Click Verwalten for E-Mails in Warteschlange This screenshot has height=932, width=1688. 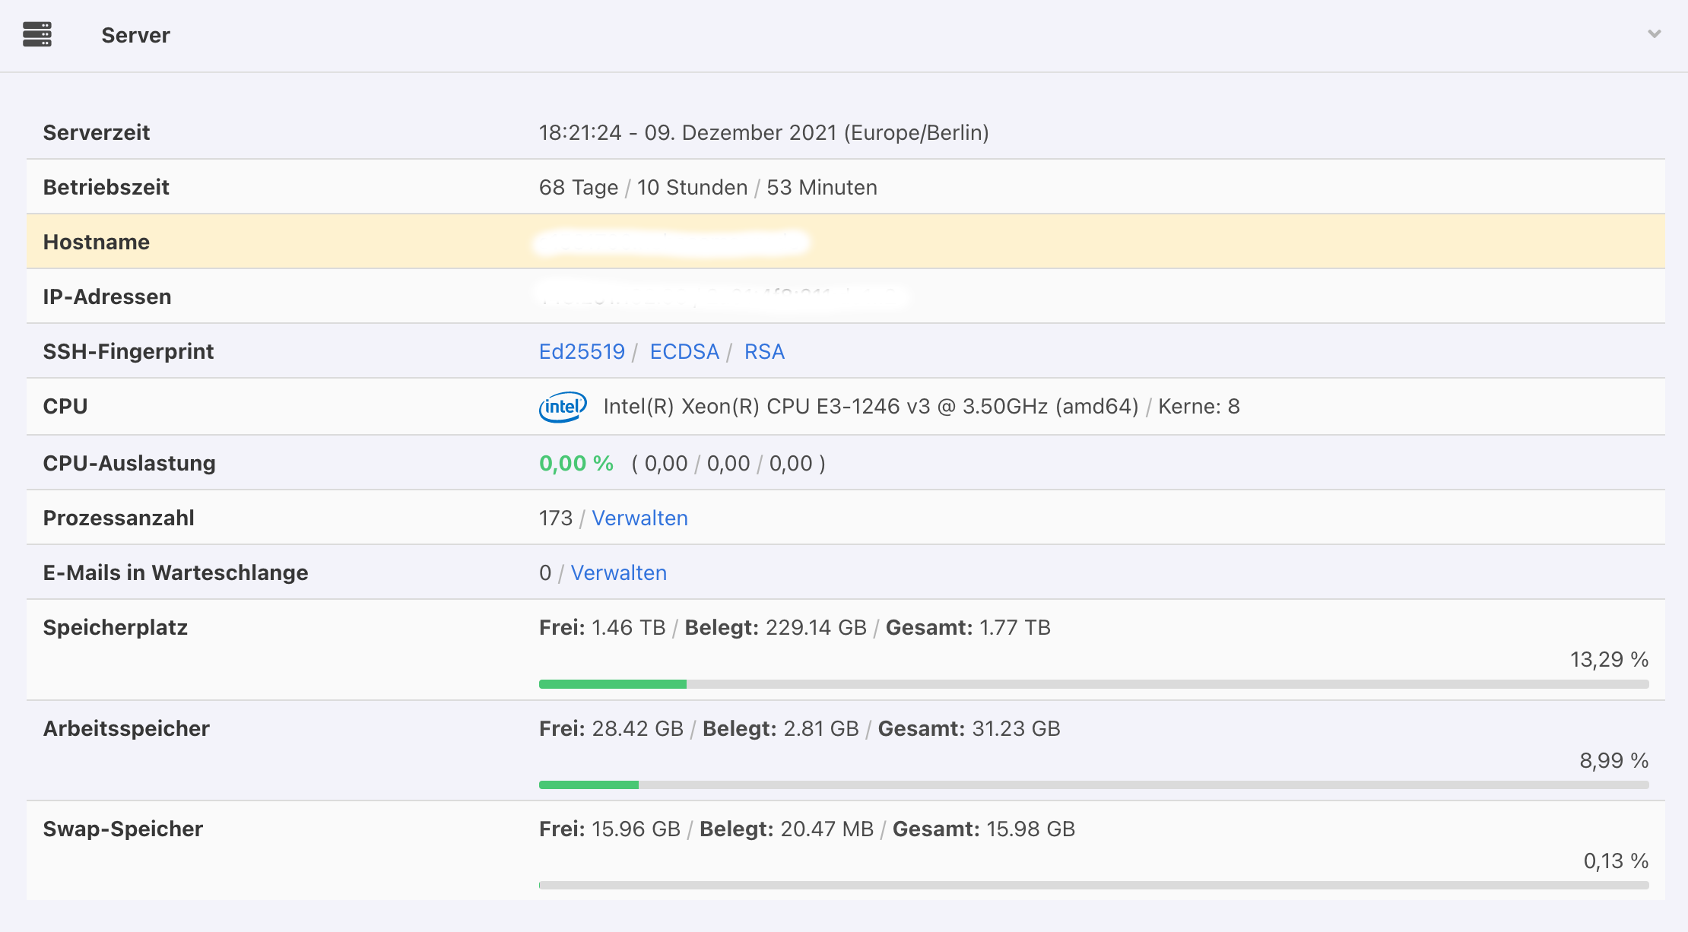pyautogui.click(x=618, y=572)
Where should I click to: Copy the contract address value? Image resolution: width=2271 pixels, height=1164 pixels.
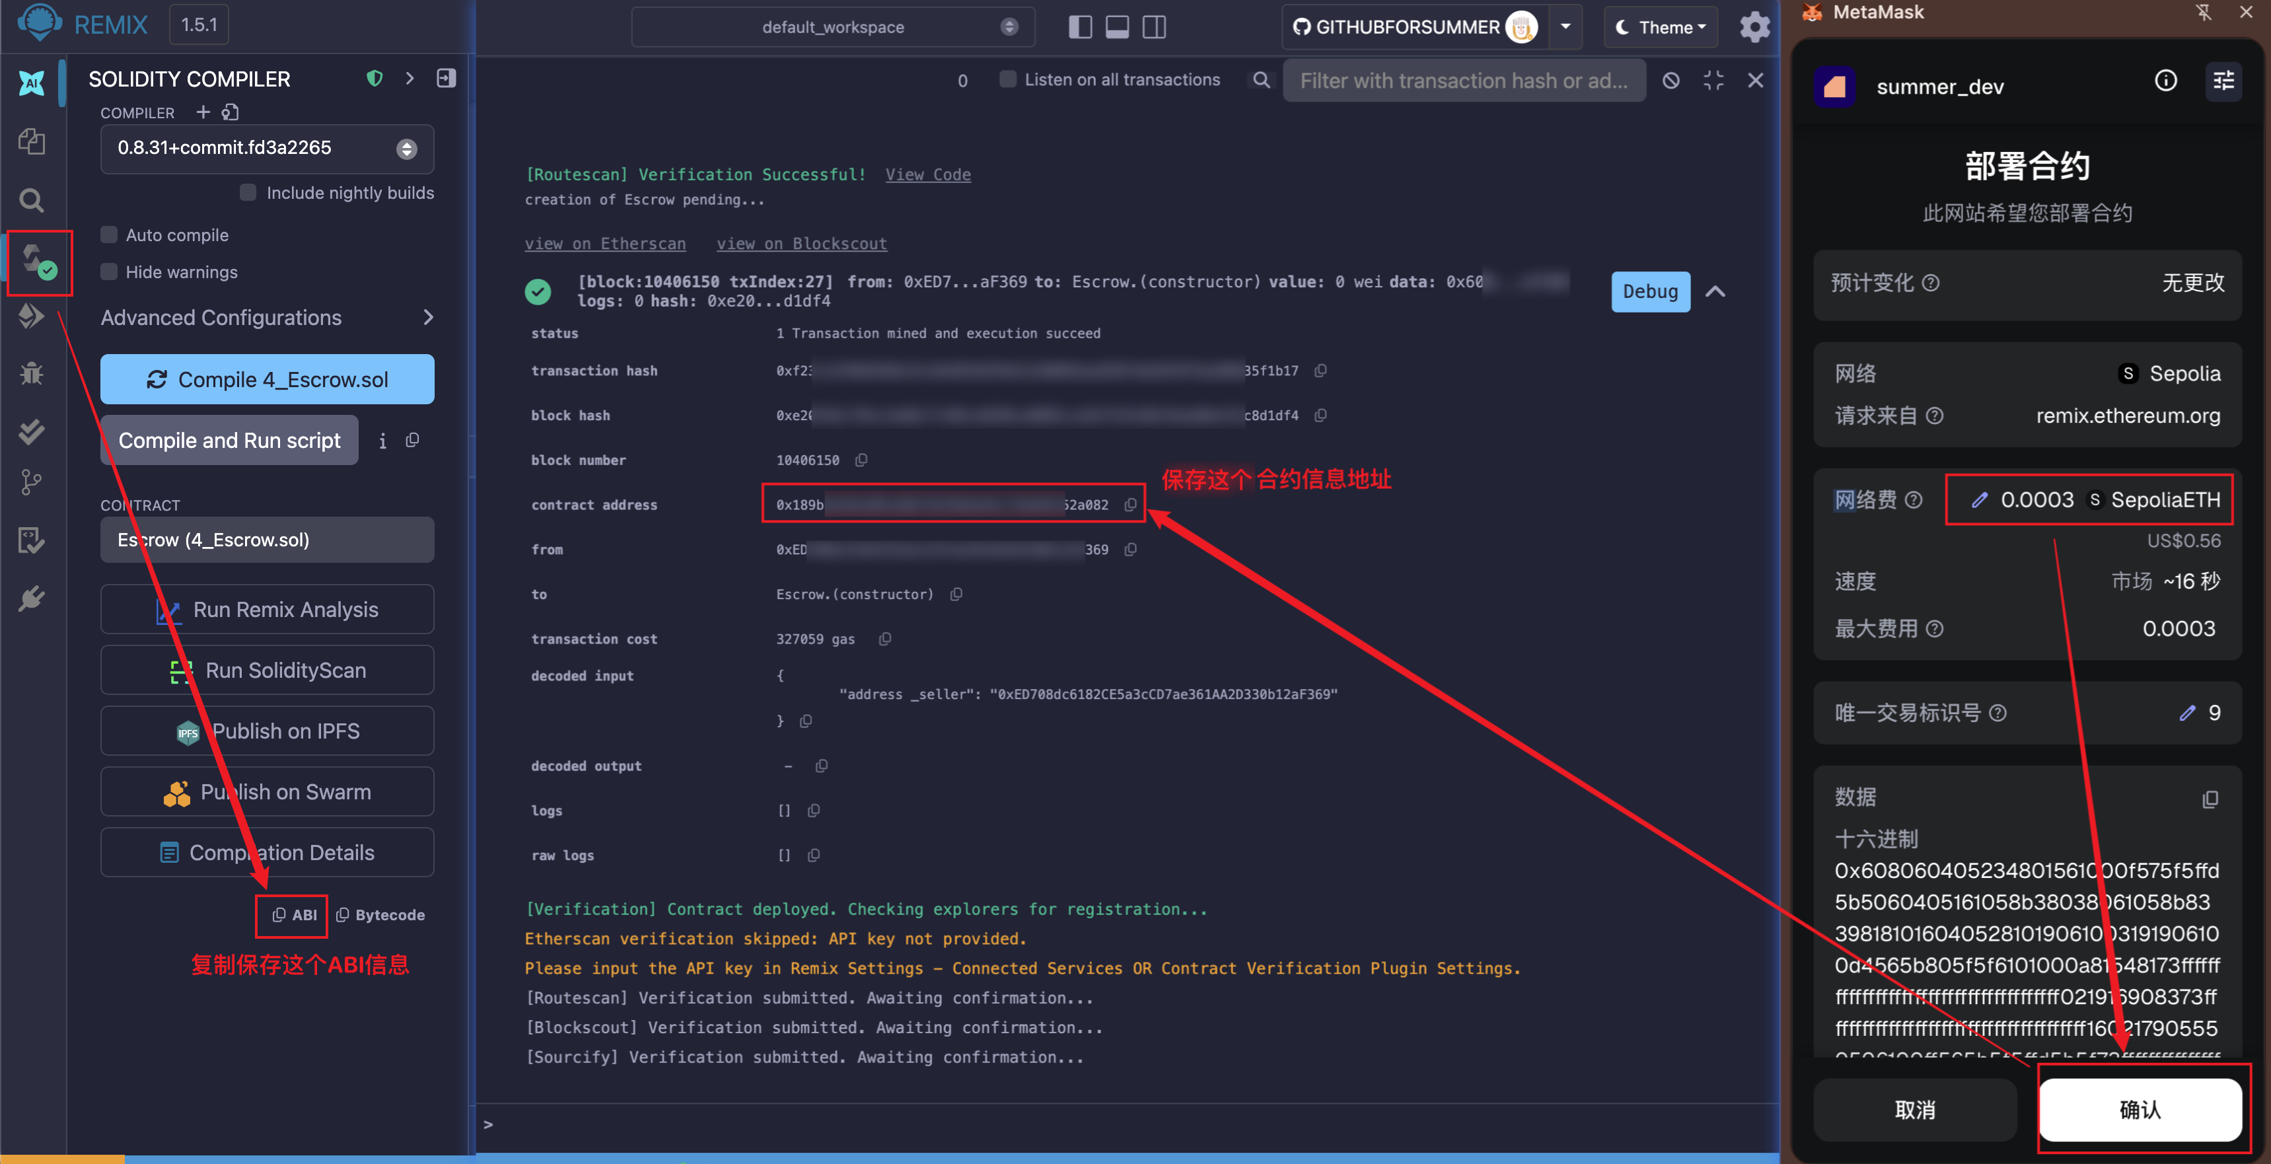(x=1130, y=505)
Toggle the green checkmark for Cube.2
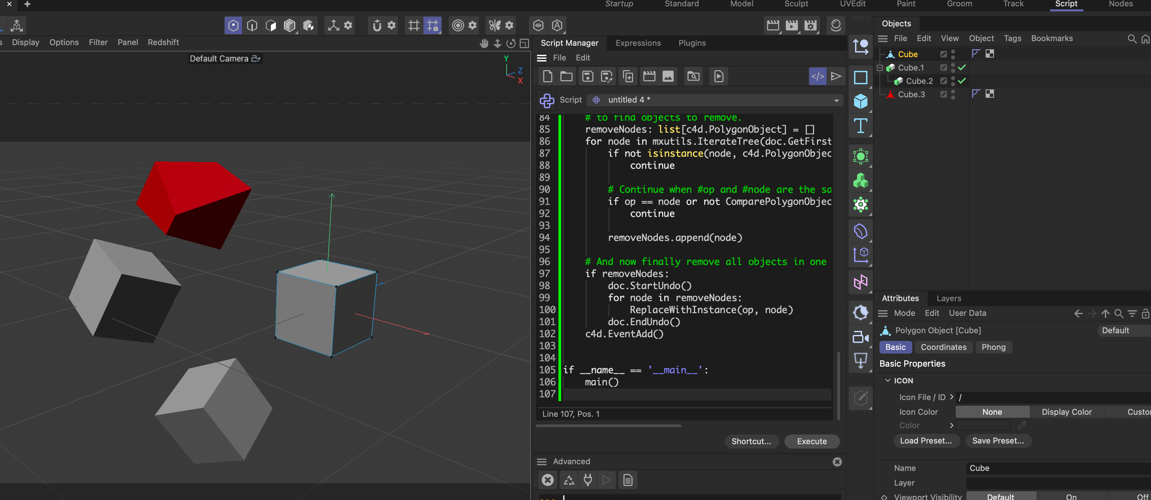The image size is (1151, 500). (x=962, y=81)
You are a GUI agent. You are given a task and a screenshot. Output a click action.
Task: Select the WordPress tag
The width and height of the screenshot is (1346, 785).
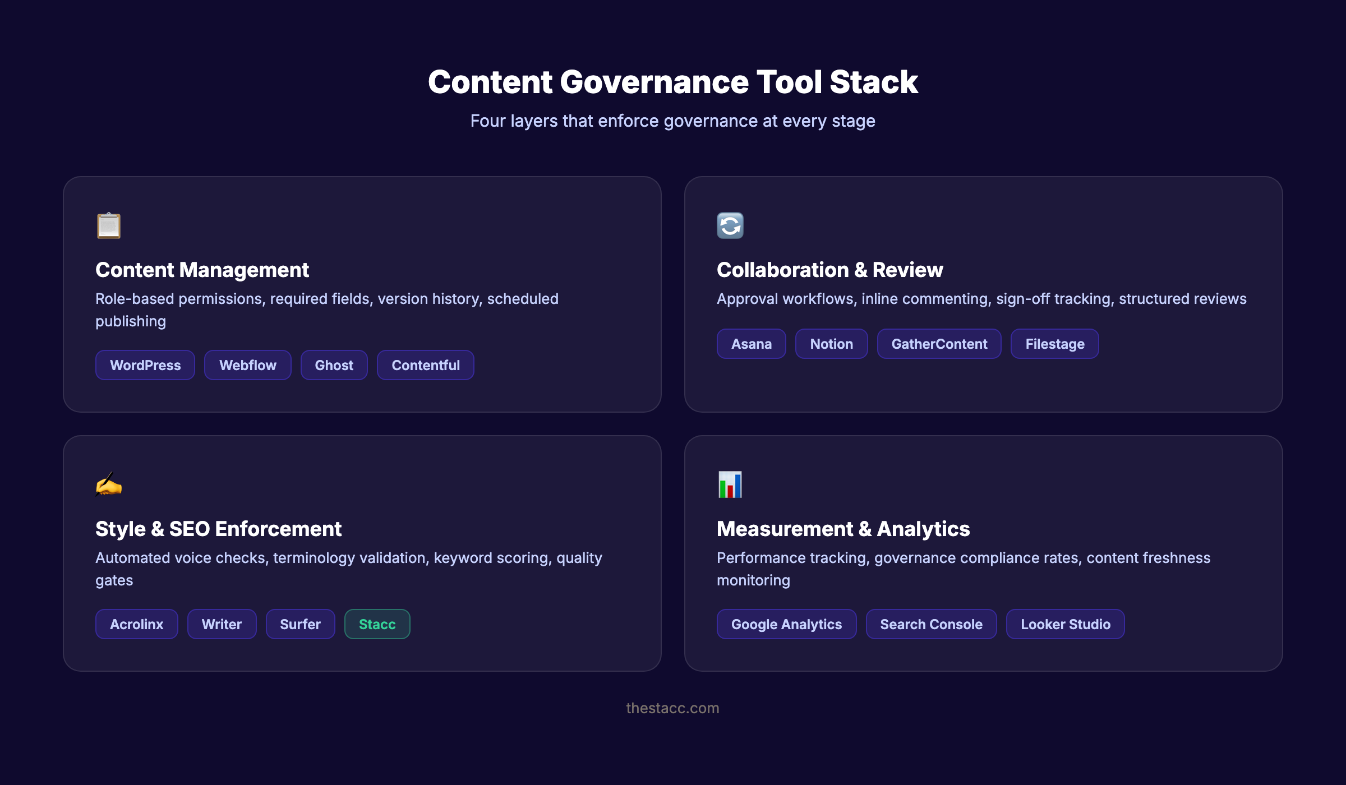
====
## Your instructions
Starting with the line that contains "Where should I", repeat each line exactly through the last line of the data above, and nothing more; the pictures stay out.

## Exercise solution
Where should I click to: Copy the contract address value? Image resolution: width=2271 pixels, height=1164 pixels.
(x=1130, y=505)
Toggle the green checkmark for Cube.2
The image size is (1151, 500). (x=962, y=81)
You are a GUI agent. You are given a task and a screenshot. Output a click action.
Task: Select the WordPress tag
The width and height of the screenshot is (1346, 785).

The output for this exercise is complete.